[Stored items]
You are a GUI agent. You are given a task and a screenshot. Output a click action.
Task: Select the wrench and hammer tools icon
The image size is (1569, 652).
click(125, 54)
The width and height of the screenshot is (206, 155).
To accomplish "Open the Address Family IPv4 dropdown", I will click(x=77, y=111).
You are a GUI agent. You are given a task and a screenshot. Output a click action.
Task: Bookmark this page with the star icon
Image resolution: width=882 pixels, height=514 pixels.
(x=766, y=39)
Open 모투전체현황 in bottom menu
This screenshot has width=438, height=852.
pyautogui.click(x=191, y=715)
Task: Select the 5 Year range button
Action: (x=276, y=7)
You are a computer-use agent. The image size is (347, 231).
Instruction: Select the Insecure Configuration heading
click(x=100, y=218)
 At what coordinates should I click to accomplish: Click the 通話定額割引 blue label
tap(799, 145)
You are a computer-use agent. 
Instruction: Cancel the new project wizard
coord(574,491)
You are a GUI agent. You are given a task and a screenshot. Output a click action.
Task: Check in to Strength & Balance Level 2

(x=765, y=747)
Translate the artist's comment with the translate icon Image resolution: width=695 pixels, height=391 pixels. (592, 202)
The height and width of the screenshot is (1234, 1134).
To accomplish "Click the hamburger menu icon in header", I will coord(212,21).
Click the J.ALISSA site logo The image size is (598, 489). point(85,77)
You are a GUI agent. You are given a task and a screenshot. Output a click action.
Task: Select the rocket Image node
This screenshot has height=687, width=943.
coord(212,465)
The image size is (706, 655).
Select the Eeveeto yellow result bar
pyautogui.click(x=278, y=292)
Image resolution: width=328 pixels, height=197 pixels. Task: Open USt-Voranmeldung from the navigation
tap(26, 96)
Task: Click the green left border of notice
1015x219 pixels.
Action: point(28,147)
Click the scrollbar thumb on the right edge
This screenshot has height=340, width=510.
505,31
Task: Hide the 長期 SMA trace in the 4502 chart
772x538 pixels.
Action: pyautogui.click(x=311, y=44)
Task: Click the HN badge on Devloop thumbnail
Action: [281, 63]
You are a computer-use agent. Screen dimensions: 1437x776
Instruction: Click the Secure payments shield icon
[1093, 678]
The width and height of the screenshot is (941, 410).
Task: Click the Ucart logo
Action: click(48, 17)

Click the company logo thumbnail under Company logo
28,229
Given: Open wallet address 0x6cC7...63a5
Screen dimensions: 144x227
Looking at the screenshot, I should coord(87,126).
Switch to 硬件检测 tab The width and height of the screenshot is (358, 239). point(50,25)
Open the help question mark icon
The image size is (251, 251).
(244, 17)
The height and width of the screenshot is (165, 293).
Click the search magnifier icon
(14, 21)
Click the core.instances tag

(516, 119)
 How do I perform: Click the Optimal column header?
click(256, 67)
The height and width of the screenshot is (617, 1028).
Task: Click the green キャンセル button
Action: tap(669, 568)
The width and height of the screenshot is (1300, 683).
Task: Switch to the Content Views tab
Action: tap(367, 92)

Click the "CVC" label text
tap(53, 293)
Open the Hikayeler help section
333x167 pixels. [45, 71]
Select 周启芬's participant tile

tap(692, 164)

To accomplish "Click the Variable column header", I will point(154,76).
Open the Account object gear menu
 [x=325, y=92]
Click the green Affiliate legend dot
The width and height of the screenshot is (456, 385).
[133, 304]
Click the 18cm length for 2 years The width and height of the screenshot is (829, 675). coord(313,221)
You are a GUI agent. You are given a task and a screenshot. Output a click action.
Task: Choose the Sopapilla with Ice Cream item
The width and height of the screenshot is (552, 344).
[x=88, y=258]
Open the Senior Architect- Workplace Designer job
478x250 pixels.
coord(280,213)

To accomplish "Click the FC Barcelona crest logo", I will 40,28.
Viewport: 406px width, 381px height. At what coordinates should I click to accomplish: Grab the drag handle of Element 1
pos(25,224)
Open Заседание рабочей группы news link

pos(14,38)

- PROBLEM -
Write out exactly the lines above from the line with "Instruction: Cancel the new project wizard" through the line with "Task: Click the green left border of notice", both of them included, and leave out all other lines.

- SOLUTION TO THIS TASK -
Instruction: Cancel the new project wizard
coord(574,491)
You are a GUI agent. You are given a task and a screenshot. Output a click action.
Task: Check in to Strength & Balance Level 2

(x=765, y=747)
Translate the artist's comment with the translate icon Image resolution: width=695 pixels, height=391 pixels. (592, 202)
The height and width of the screenshot is (1234, 1134).
To accomplish "Click the hamburger menu icon in header", I will coord(212,21).
Click the J.ALISSA site logo The image size is (598, 489). point(85,77)
You are a GUI agent. You are given a task and a screenshot. Output a click action.
Task: Select the rocket Image node
This screenshot has height=687, width=943.
coord(212,465)
The image size is (706, 655).
Select the Eeveeto yellow result bar
pyautogui.click(x=278, y=292)
Image resolution: width=328 pixels, height=197 pixels. Task: Open USt-Voranmeldung from the navigation
tap(26, 96)
Task: Click the green left border of notice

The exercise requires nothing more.